Thursday, November 12, 2020

The Riots Were For Fraud

I was fairly puzzled by the riots. Why riot in cities you already own? Isn't that counterproductive?

I get it now. I knew in 2016 they were planning to fraud the hell out of this election, and they did too. The riots were a preview of what would happen should these cities not fall into ideological lockstep on the post-fraud gaslighting. 


By the way.
Remember when multiple states paused counting state-wide all at the same time or thereabouts? If you don't think there's an orchestrator for these things, you have brain damage. 


Antifa is protesting Trump's lawyers. Just in case anyone thought the Enemy might win in the courts.
Broke: intimidating the witnesses.
Woke: intimidating the witnesses' lawyers.
Again, orchestrator. Again, orchestrator isn't an idiot, unlike their poor minions. The orchestrator planned for their minions to be idiots, but the e-right didn't plan on the orchestrator not being an idiot. Pwned. The inelectronic right, meanwhile, was never right at all. The term [outer party] is exactly apt. America is a one-party Communist state. (It would be great if someone could properly explain why the outer party is so content with staying out in the cold. That's some impressive submission technology. Are they all masochists?) 


Don't forget they could have foregone deep-sixing their own elections if they could manage to wait four years. Term limits are a bitch, but unfortunately they employed too many panicky morons. There's only so much you can control when your position's responsibility is fully laundered.

1 comment:

parisian said...

Ah, well, I see. Maybe politics really is everything. Or the most important thing. Everything else is either subsumed and bolsters it, or it doesn't really even exist. Or maybe politics is the outer expression of philosophy, which, at least, is important, or maybe even the most profoundly important, although science along with it tell us what is the most important.

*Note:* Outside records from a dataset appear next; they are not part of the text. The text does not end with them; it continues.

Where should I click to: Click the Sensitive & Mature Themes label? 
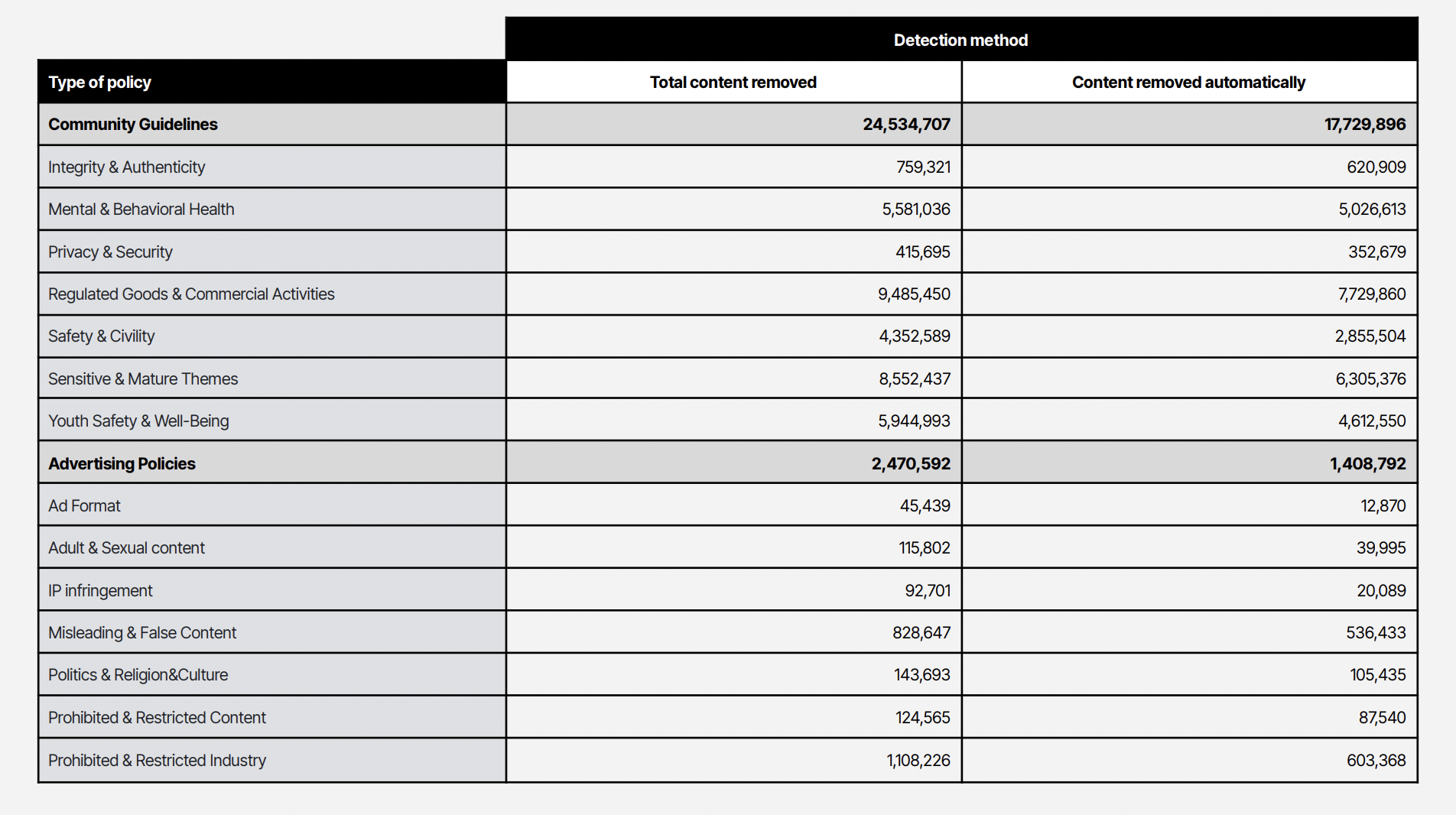(x=143, y=378)
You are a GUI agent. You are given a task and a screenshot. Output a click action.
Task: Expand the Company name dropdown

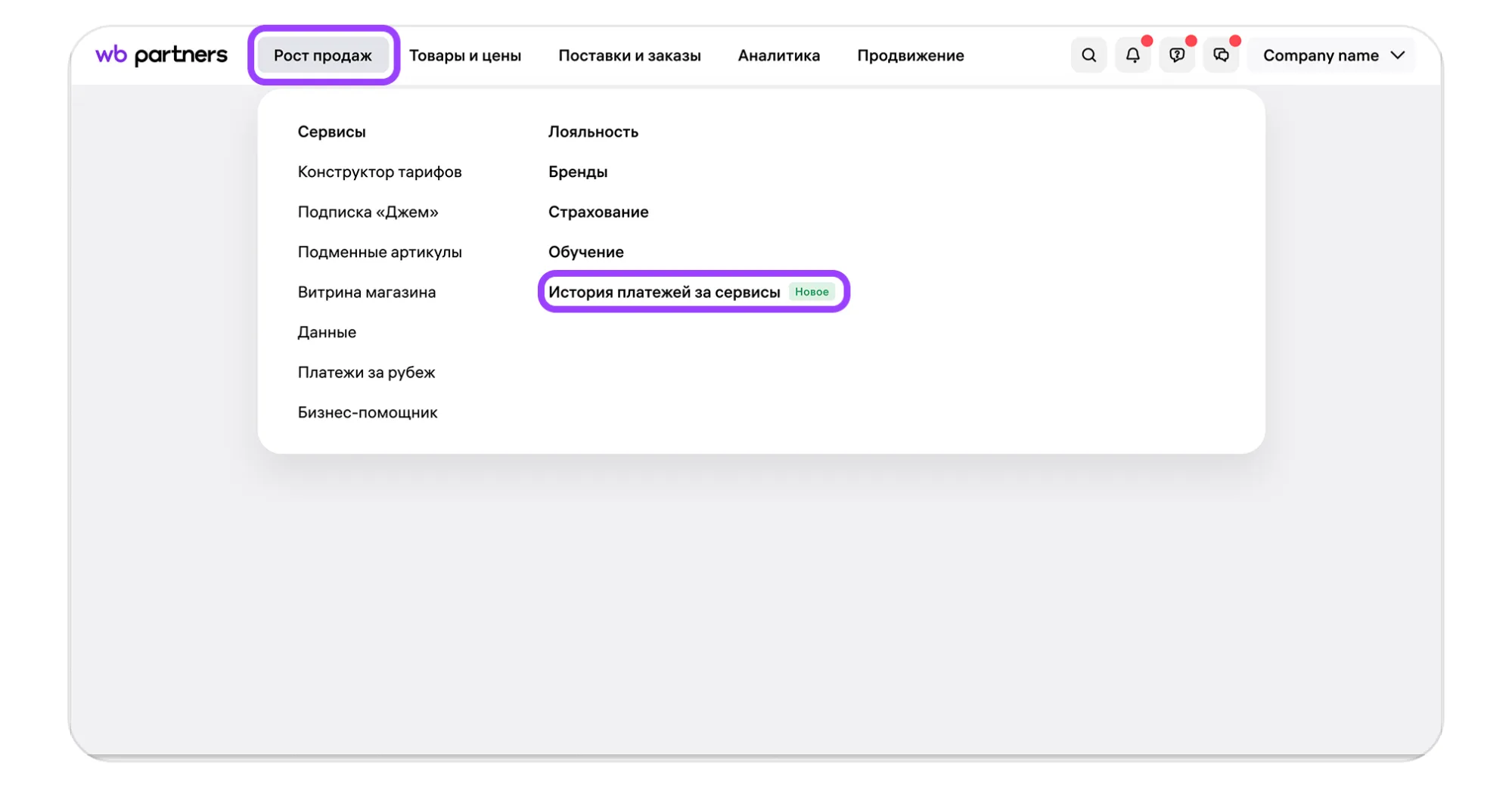coord(1333,55)
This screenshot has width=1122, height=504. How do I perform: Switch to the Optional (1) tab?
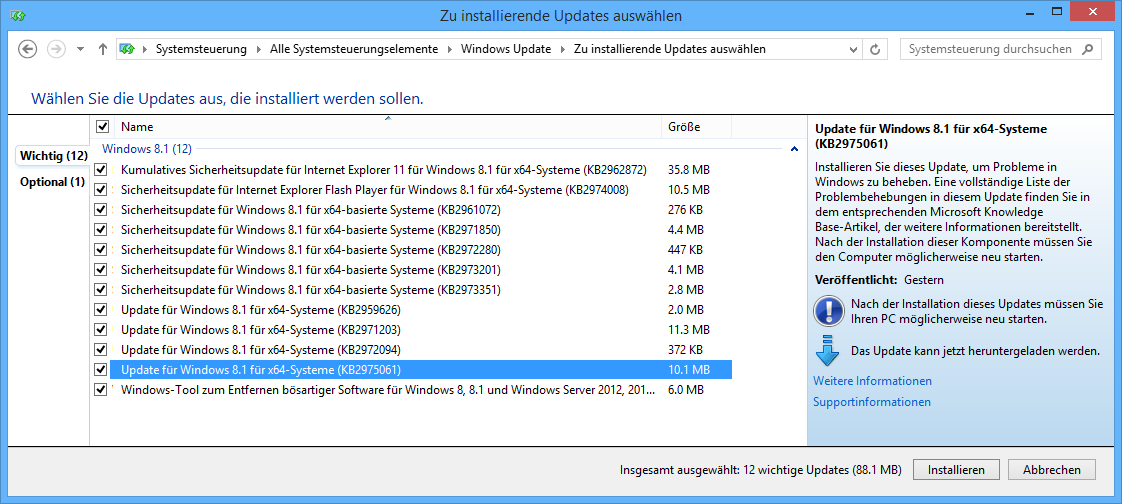pyautogui.click(x=52, y=182)
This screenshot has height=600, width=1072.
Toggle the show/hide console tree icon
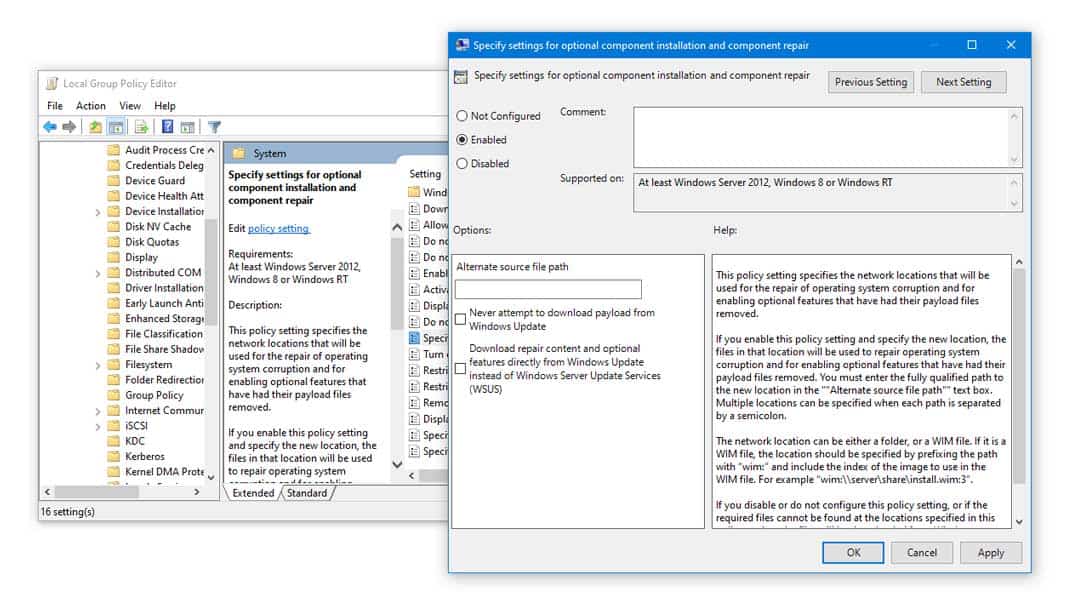point(116,127)
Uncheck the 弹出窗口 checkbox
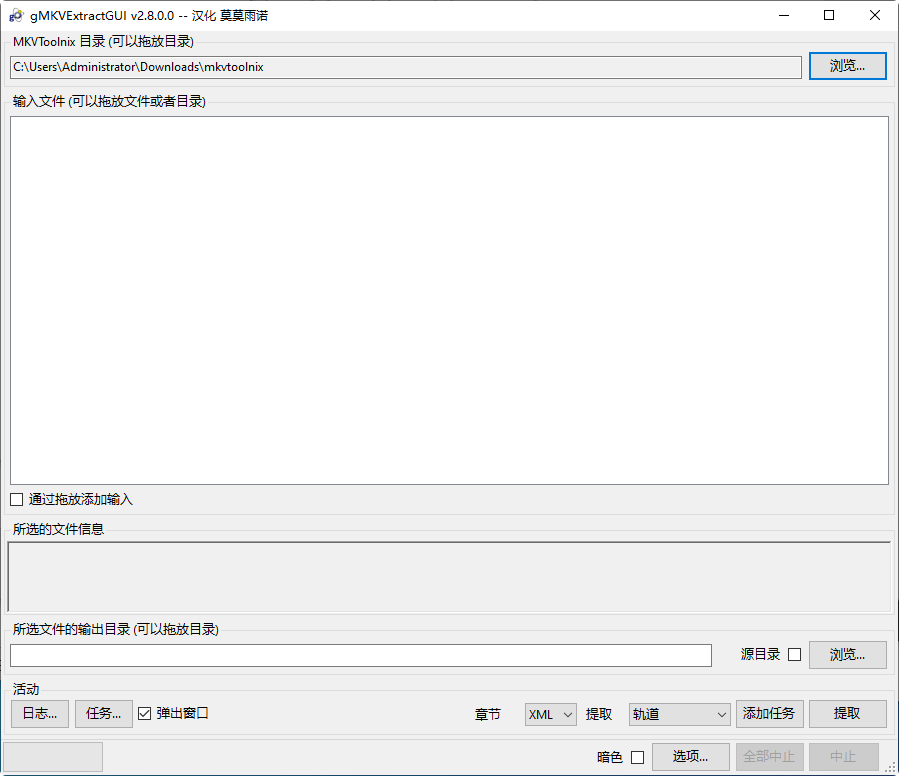Screen dimensions: 899x776 [144, 713]
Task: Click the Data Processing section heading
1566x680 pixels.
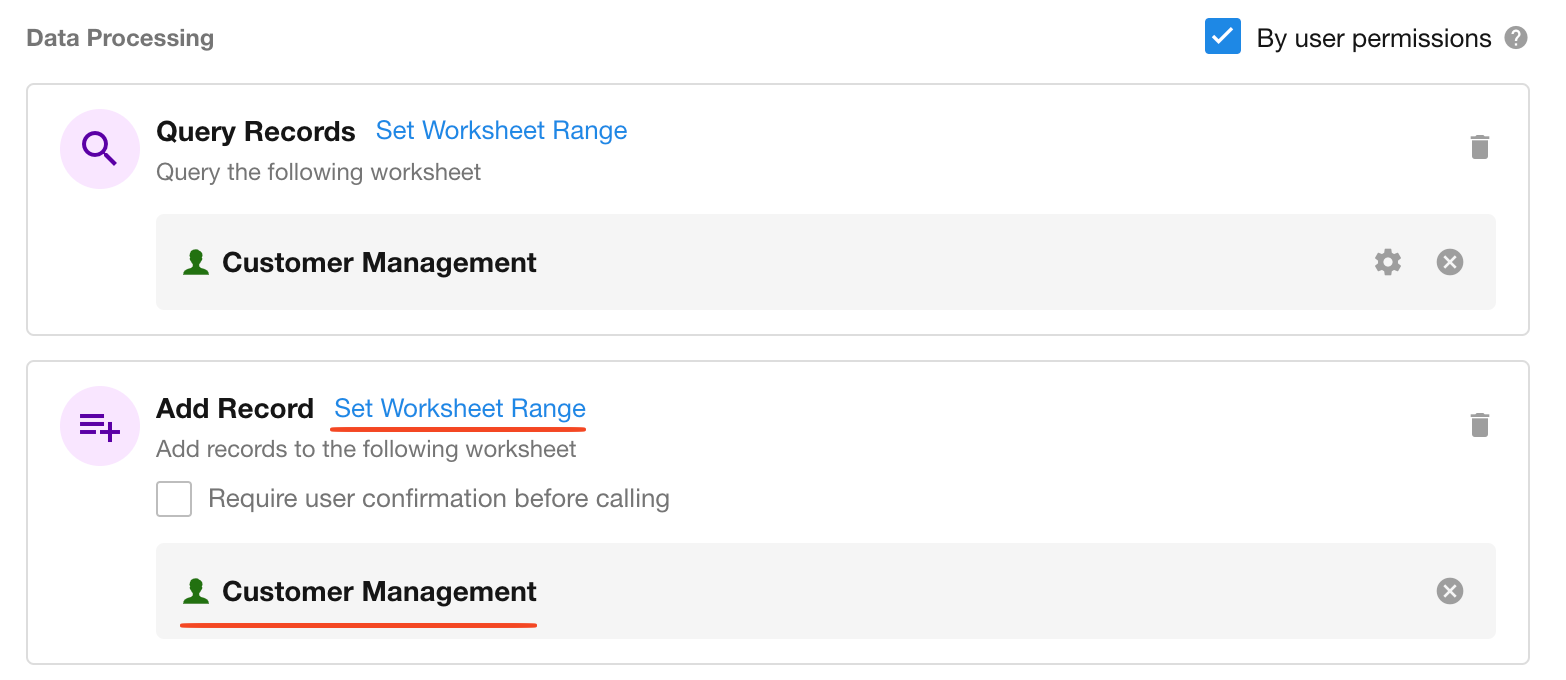Action: click(x=120, y=38)
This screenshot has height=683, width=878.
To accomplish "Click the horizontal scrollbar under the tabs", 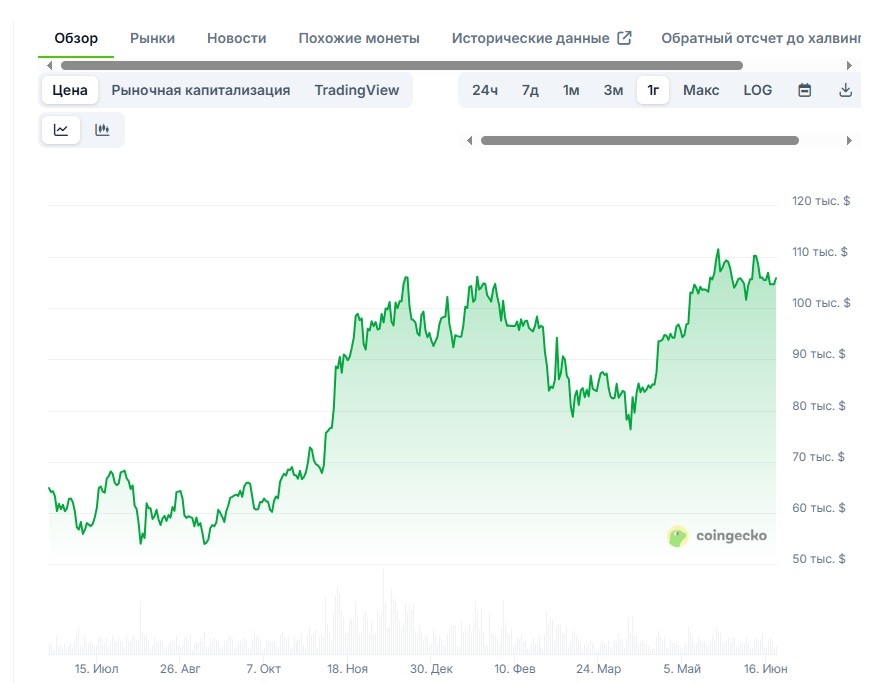I will 400,65.
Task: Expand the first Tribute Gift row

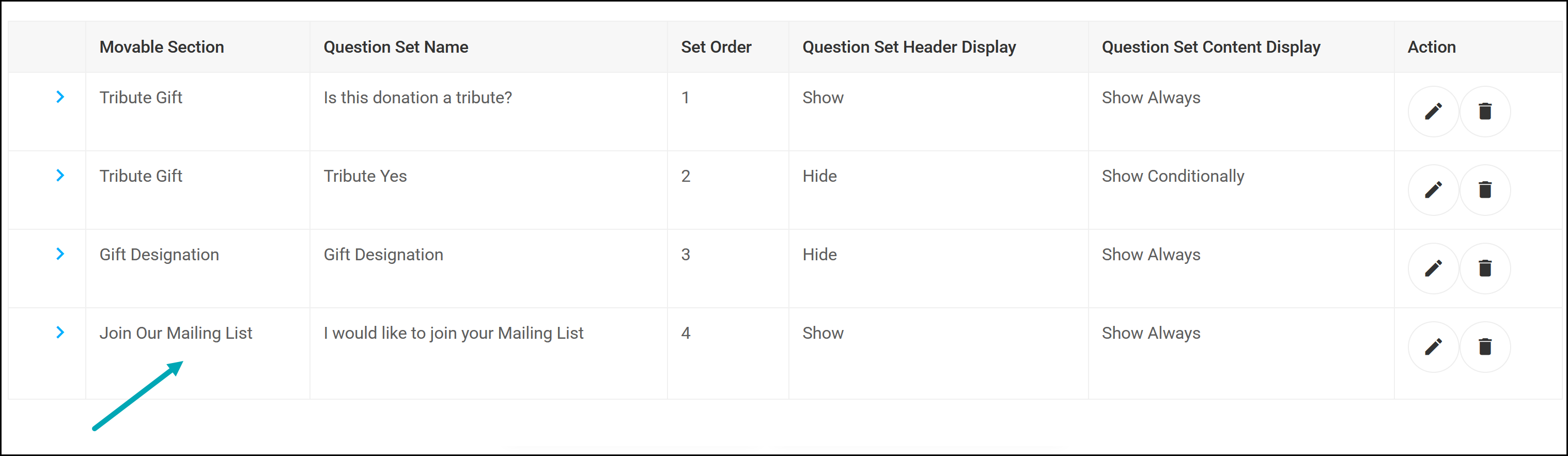Action: coord(60,97)
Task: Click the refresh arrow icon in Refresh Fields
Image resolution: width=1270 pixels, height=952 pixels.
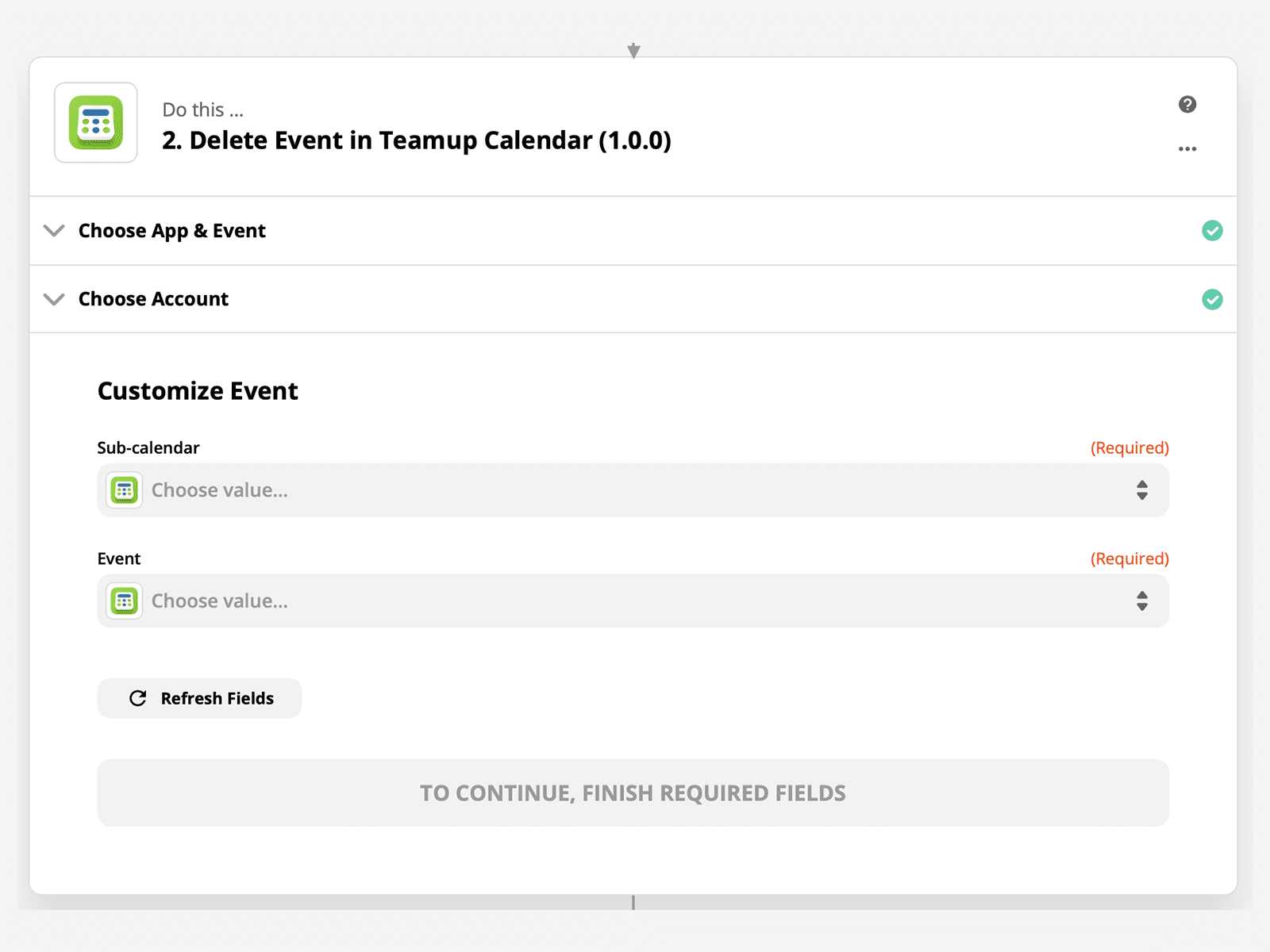Action: click(x=138, y=698)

I've talked to the furthest left people I could find and NRx is the furthest right, isn't it? I don't know if there's another that says 'no enemies to the right'. I did notice that at UR, both extremists and what, for lack of a better word, were more 'centrist', are allowed to speak. As far as I can tell, that goes for Ron Unz and Steve Sailer, but definitely the latter. Several of the writers there are saying what you are saying, or a version of it. Of course, you don't have a 'shill test' or a 'red-pill test' like Jim does, or whichever one is the 'woman test' he's got that says "Spandrell is red-pilled about women", something like that, so one just reads you. I can neither agree nor argue against. As an extreme outlier, I also could only say things that are of less than little consequence, even ones that support your claims.

I talked for some years to an extreme Communist, a wealthy New Yorkaise who spent several thousand dollars a year on opera when she moved to Paris after her parents died--but she could not stay with the subject of opera for any length of time. It had to get back to 'Marxist revolutionary politics'. The rest you can fill in, or rather, you already have, as having made a commitment to what you see as the only alternative for you, and maybe it is. It's possible that you would think I just don't know enough to fully embrace NRx, BLM, or antifa, or anything in-between. In that case, I would still probably try to go on living. I'd 'go on with my day'.

One thing I can definitely be sure of is that the fight for the election goes on as of this writing. Anything I might not agree with you on, you could say that I was 'just disagreeing with facts'--and had no evidence for what I was claiming. So I only claim that there is the March of Time and time will tell who gets to say "I rule because I can, suck it". About the election, you are sure you know about this one and the 2016 one, and all the rest. I don't, so maybe the courts this, maybe the courts that. You have a lot of readers, I'm sure, and some know you're very good at figuring out things, as the Dividualist, who comes calling from time to time.

I do know that Andrew Lloyd Webber is his favourite composer, or one of them, and well before and after Lloyd Webber had an apartment in the Trump tower. He has "Music of the Night" from Phantom of the Opera and "Memory" from Cats played at his rallied, and says that Evita is his favourite show, "saw it 6 times, mostly with Ivana." Evita was also Margaret Thatcher's favourite show and she wrote “If we apply the same perfection and creativeness to our message, we should provide quite good historic material for an opera called ‘Margaret’ in 30 years time,” Thatcher wrote. I have always admired Thatcher, but her assessment of Evita as 'perfect' does not even merit debate by those who don't see music (or any other of the arts) as purely a political instrument (although she wasn't really talking about the music, just the 'book' of the show.) I have never seen a Lloyd Webber show throughout many years in New York and having seen many shows, but I did watch the film versions of Phantom and Evita.